Opinião

Revolução digital: os desafios estratégicos das tecnologias disruptivas

A revolução digital, iniciada na segunda metade do século passado, parece não ter fim à vista, sendo hoje um tópico incontornável da agenda de segurança e defesa, debatido sob a perspetiva das tecnologias disruptivas.

E quem considerar que este tema se confina à esfera da comunidade científica, desengane-se, pois as suas implicações estratégicas, de alcance global, obrigam a abordá-lo ao mais alto nível político e militar. Tanto assim é que, ainda no mês passado, este foi um dos principais tópicos de debate da reunião dos ministros da Defesa da NATO, em Bruxelas.

Sendo por demais evidente a transversalidade da revolução digital, em termos do seu impacto no modo de vida das pessoas e no funcionamento das sociedades, não deixa de ser interessante questionarmos o que terá levado a NATO a atribuir tão elevada urgência em debater este tema ao mais alto nível, ao ponto de o incluir na agenda da Cimeira que Londres acolherá já no próximo mês de dezembro.

De entre as múltiplas razões que se possam apontar, realçam-se as profundas alterações geopolíticas a que temos vindo a assistir, que desafiam a outrora inquestionável superioridade tecnológica da Aliança Atlântica, de que tem resultado a sua superioridade militar ao longo dos 70 anos da sua existência. De facto, as vantagens tecnológicas dos aliados, que decorrem de um maior nível de desenvolvimento económico, industrial e académico, deixaram de poder ser assumidas como garantidas.

No domínio militar, o cenário é ainda mais desafiante, pois atores como a China e a Rússia não só aumentaram os seus orçamentos da Defesa ao longo da última década, 83% e 27%, respetivamente, como não mostram quaisquer sinais de abrandamento, enquanto alguns aliados se confrontam com sérias dificuldades em cumprir o compromisso que assumiram na Cimeira de Gales, de atingir 2% do PIB para a Defesa, dos quais 20% para investimento, até 2024.

A estas alterações geopolíticas para um mundo multipolar – com a China a aproximar-se da primeira economia mundial e a investir fortemente em inovação e em capacidades cibernéticas, a par de outras potências, como a Rússia – acresce uma maior proliferação e facilidade de acesso a tecnologias disruptivas por parte de grupos terroristas, o que fará alterar as normas e a forma de fazer a guerra.

São estes os principais fatores que justificam o sentido de urgência em debater e tomar as medidas necessárias para, enquanto Aliança Atlântica que promove os valores da paz e da democracia, continuarmos a liderar a corrida do desenvolvimento tecnológico.
· · ·
* _O QUE SE PEDE_:
**1)** Extraia do texto sobre a revolução digital o trecho que começa em "A estas alterações" e termina em "fazer a guerra.".
**2)** Escreva o que vem a seguir no texto sobre a revolução digital, partindo da última frase apresentada.

* _DADOS APRESENTADOS_:
· · ·
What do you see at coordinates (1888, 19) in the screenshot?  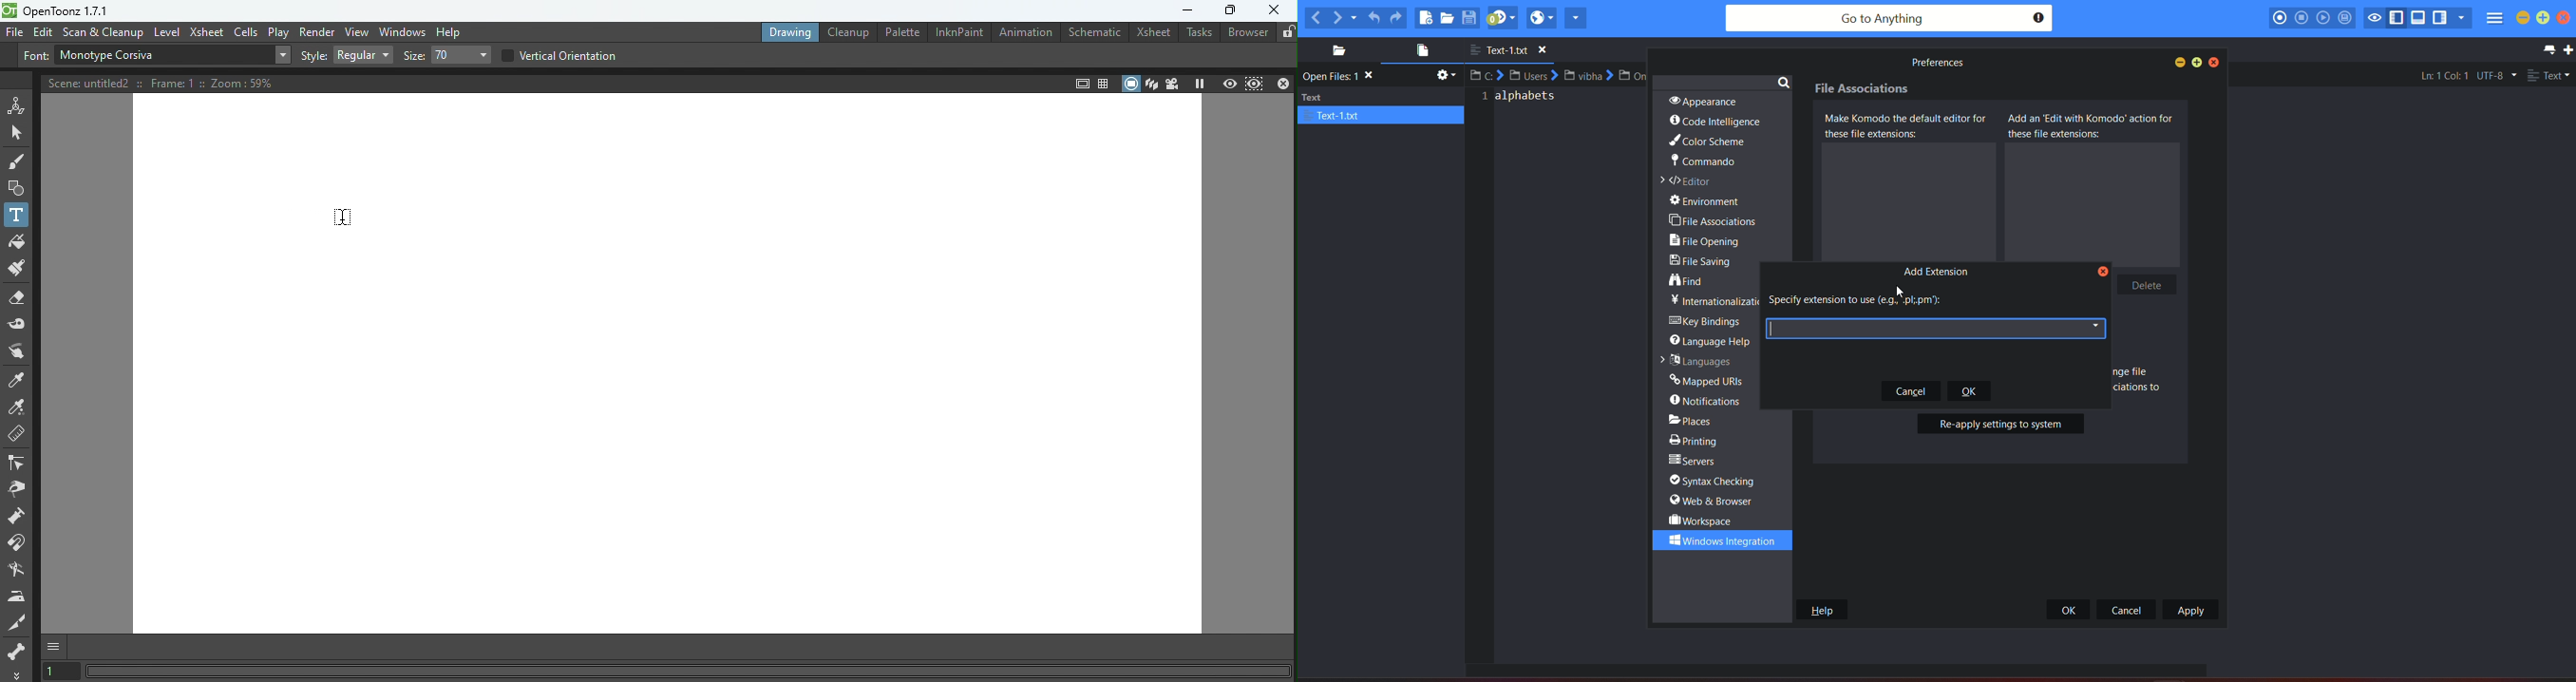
· · ·
* _RESPOSTAS POR TAREFA_:
**1)**
A estas alterações geopolíticas para um mundo multipolar – com a China a aproximar-se da primeira economia mundial e a investir fortemente em inovação e em capacidades cibernéticas, a par de outras potências, como a Rússia – acresce uma maior proliferação e facilidade de acesso a tecnologias disruptivas por parte de grupos terroristas, o que fará alterar as normas e a forma de fazer a guerra.

**2)**
O objetivo passa, pois, por garantir que, no conjunto dos seus países, a NATO, em estreita cooperação com a União Europeia (UE), mantém a superioridade tecnológica no setor da Defesa que, ao contrário do que se verificava no século passado, depende hoje do desenvolvimento tecnológico civil, não podendo dele dissociar-se.

Ora, a prossecução deste objetivo requer que tenhamos presentes dois aspetos fundamentais:

O primeiro consiste na vantagem de uma abordagem coletiva à Investigação e Desenvolvimento (I&D), tendo em consideração que a inovação não é necessariamente liderada pelas nações maiores, como os Estados Unidos ou a Alemanha, beneficiando indubitavelmente dos contributos de outros países de menor dimensão, que saibam alavancar o seu potencial académico e industrial, trabalhando em rede com os órgãos da Defesa e, particularmente, com as Forças Armadas.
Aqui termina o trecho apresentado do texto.